Segment Start: Entries shown

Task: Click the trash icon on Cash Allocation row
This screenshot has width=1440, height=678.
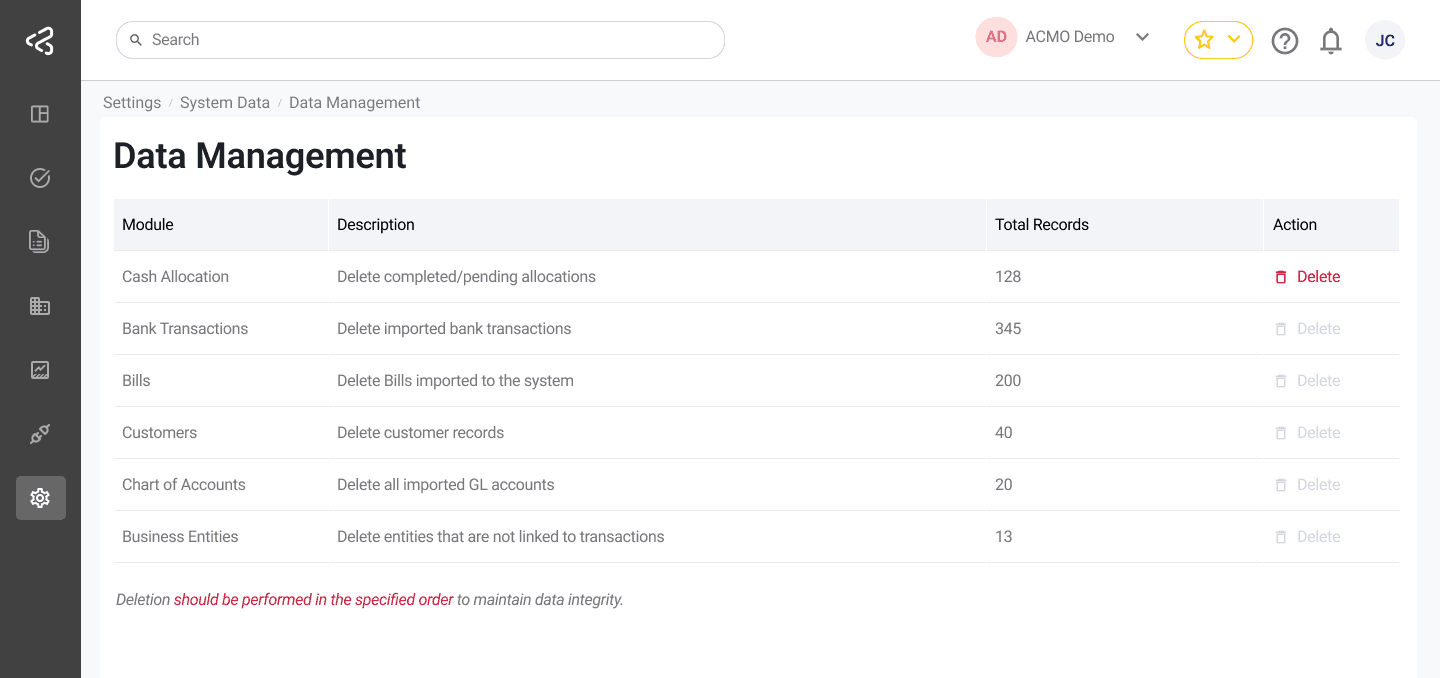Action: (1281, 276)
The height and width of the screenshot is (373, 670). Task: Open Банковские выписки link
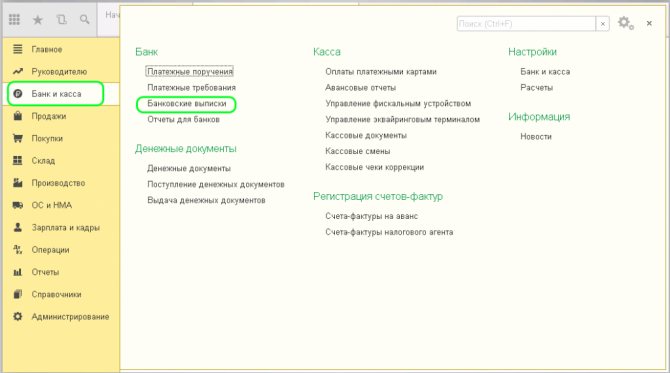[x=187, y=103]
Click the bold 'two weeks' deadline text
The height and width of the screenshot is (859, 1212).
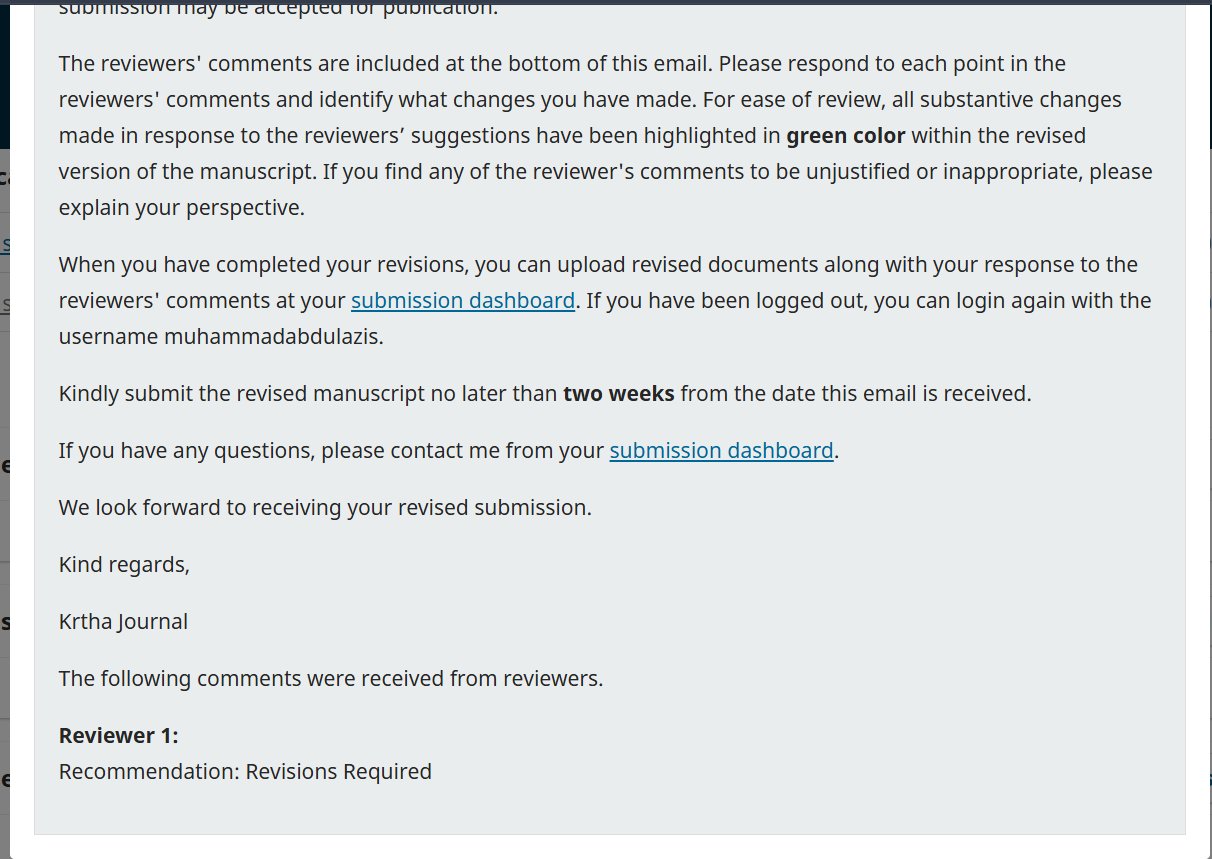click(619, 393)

Segment End: Entries shown

# [Task item]
Each line from the one that holds "This screenshot has width=1440, height=678." through the end of the entries must be returned exactly, while any pictures stay out.

# [Solution for this problem]
This screenshot has width=1440, height=678.
Action: (1281, 276)
The height and width of the screenshot is (373, 670). Task: Open Банковские выписки link
[x=187, y=103]
Click the bold 'two weeks' deadline text
The height and width of the screenshot is (859, 1212).
click(619, 393)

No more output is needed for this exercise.